WORK INSTRUCTION —
Could you set out the entries below as a Markdown table with the columns No. and Entry, numbering each row and leaving out any blank lines?
********************
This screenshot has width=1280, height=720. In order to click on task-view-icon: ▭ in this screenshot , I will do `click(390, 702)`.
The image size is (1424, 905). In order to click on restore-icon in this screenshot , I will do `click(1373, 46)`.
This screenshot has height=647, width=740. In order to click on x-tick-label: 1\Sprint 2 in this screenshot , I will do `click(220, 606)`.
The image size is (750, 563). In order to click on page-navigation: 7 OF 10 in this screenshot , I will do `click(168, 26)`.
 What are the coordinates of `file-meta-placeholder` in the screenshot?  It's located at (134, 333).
********************
REPLY —
| No. | Entry |
|---|---|
| 1 | This screenshot has width=1280, height=720. In order to click on task-view-icon: ▭ in this screenshot , I will do `click(390, 702)`. |
| 2 | The image size is (1424, 905). In order to click on restore-icon in this screenshot , I will do `click(1373, 46)`. |
| 3 | This screenshot has height=647, width=740. In order to click on x-tick-label: 1\Sprint 2 in this screenshot , I will do `click(220, 606)`. |
| 4 | The image size is (750, 563). In order to click on page-navigation: 7 OF 10 in this screenshot , I will do `click(168, 26)`. |
| 5 |  What are the coordinates of `file-meta-placeholder` in the screenshot?  It's located at (134, 333). |